Hasselblad Heroine

Gigi Chung


複雑な情景を大胆な造形に落とし込む


カリフォルニアを拠点に活動するジジ・チャンは、複雑な情景を大胆な彫刻的フォルムに落とし込みます。自身の美学を意識的に織り込みながら直線、形状やコントラストを強調するのです。彼女の写真作品は、様々なギャラリーやエリート写真コンテストなど、世界中を駆け巡っています。

香港から米国まで、旅はジジの建築と都市空間の写真において大きな役割を果たしました。彼女は、どのようにして世界中で見られることになった自身のスタイルを確立したのか、また、彼女のインスピレーション、今後の計画について語りました。


写真における平等の鍵は教育

新たにハッセルブラッド ヒロインに一員となったジジは、より多くのリソースで女性をサポートすることが、プロの写真業界で平等な表現を促進する鍵であると考えています。「写真における女性の役割について教育する事で、一般の人々の認識を高める事が重要です。女性写真家の作品を紹介するための機会やプラットフォームを作り、女性写真家が新しいプロジェクトを実現するための奨学金や助成金を増やすことも必要です」
* * * * * * * * *
> _実施課題_
上のジジ・チャン紹介文を、一字も変えずに全文そのまま繰り返して書くこと。

> _提供資料_
* * * * * * * * *
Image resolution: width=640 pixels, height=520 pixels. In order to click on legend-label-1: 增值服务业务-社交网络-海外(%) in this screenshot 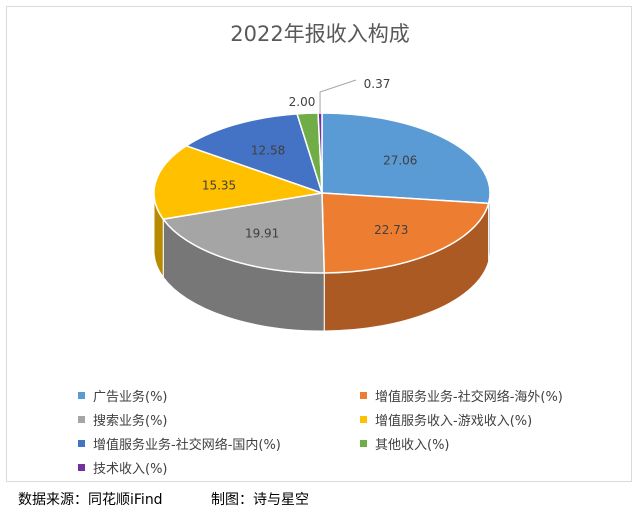, I will do `click(469, 398)`.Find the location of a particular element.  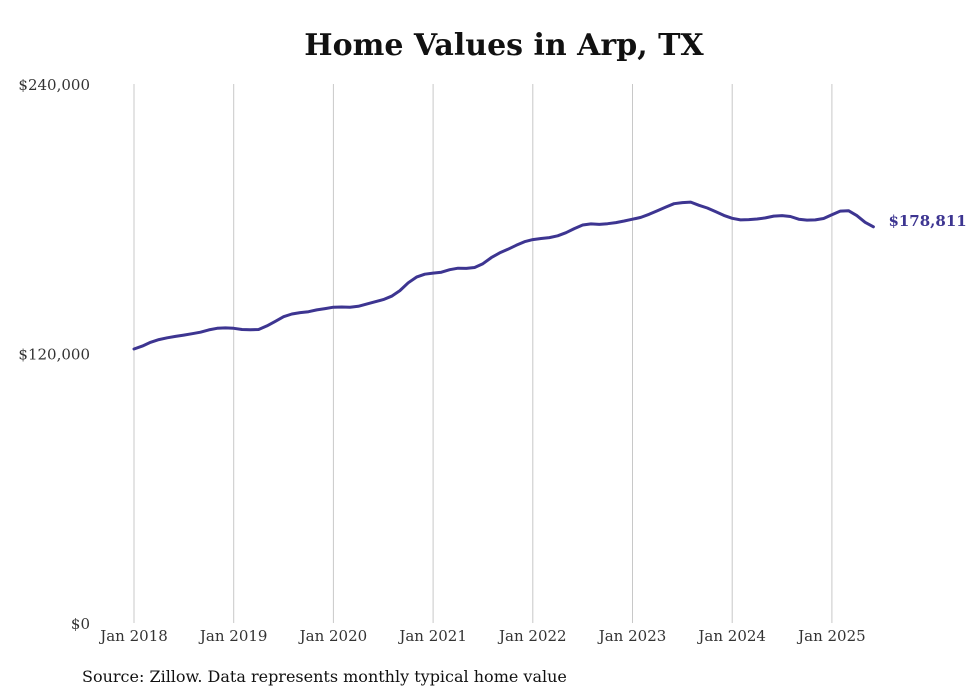

x-tick-label: Jan 2023 is located at coordinates (632, 636).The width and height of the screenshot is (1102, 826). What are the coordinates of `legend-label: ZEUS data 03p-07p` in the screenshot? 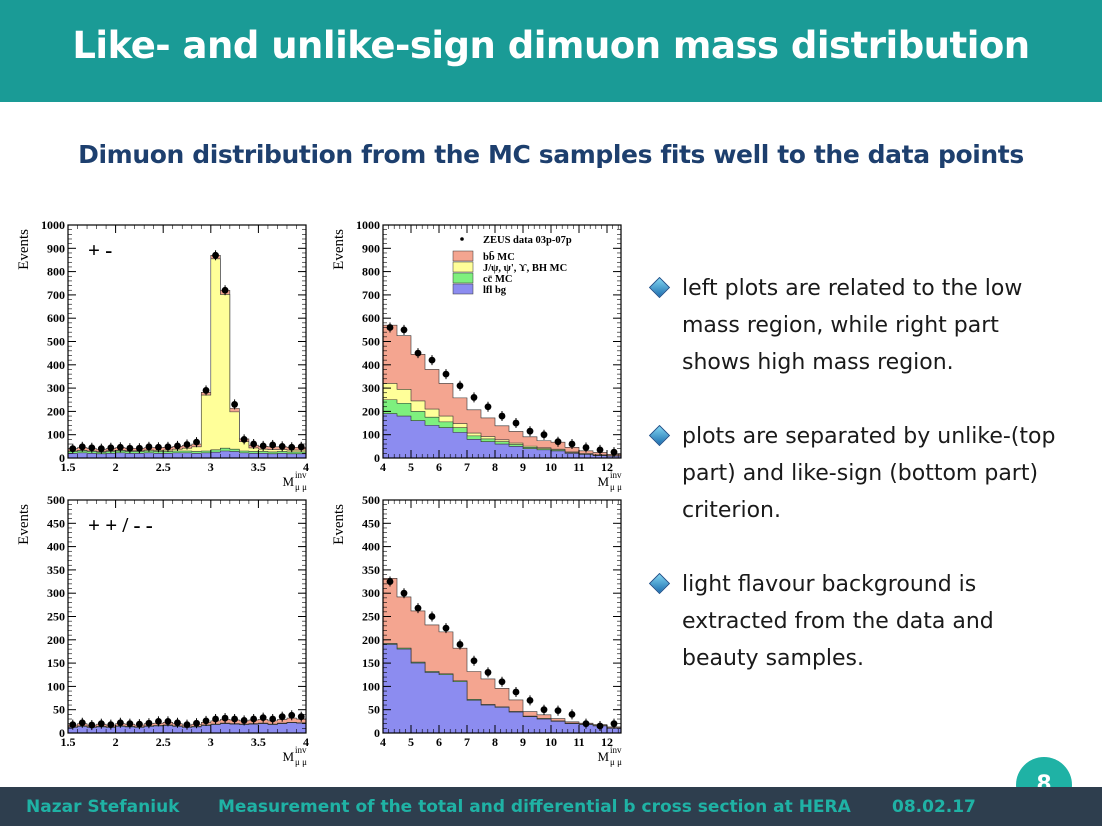 It's located at (528, 240).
* * * * * * * * *
> _課題の解答_
Hasselblad Heroine

Gigi Chung


複雑な情景を大胆な造形に落とし込む


カリフォルニアを拠点に活動するジジ・チャンは、複雑な情景を大胆な彫刻的フォルムに落とし込みます。自身の美学を意識的に織り込みながら直線、形状やコントラストを強調するのです。彼女の写真作品は、様々なギャラリーやエリート写真コンテストなど、世界中を駆け巡っています。

香港から米国まで、旅はジジの建築と都市空間の写真において大きな役割を果たしました。彼女は、どのようにして世界中で見られることになった自身のスタイルを確立したのか、また、彼女のインスピレーション、今後の計画について語りました。


写真における平等の鍵は教育

新たにハッセルブラッド ヒロインに一員となったジジは、より多くのリソースで女性をサポートすることが、プロの写真業界で平等な表現を促進する鍵であると考えています。「写真における女性の役割について教育する事で、一般の人々の認識を高める事が重要です。女性写真家の作品を紹介するための機会やプラットフォームを作り、女性写真家が新しいプロジェクトを実現するための奨学金や助成金を増やすことも必要です」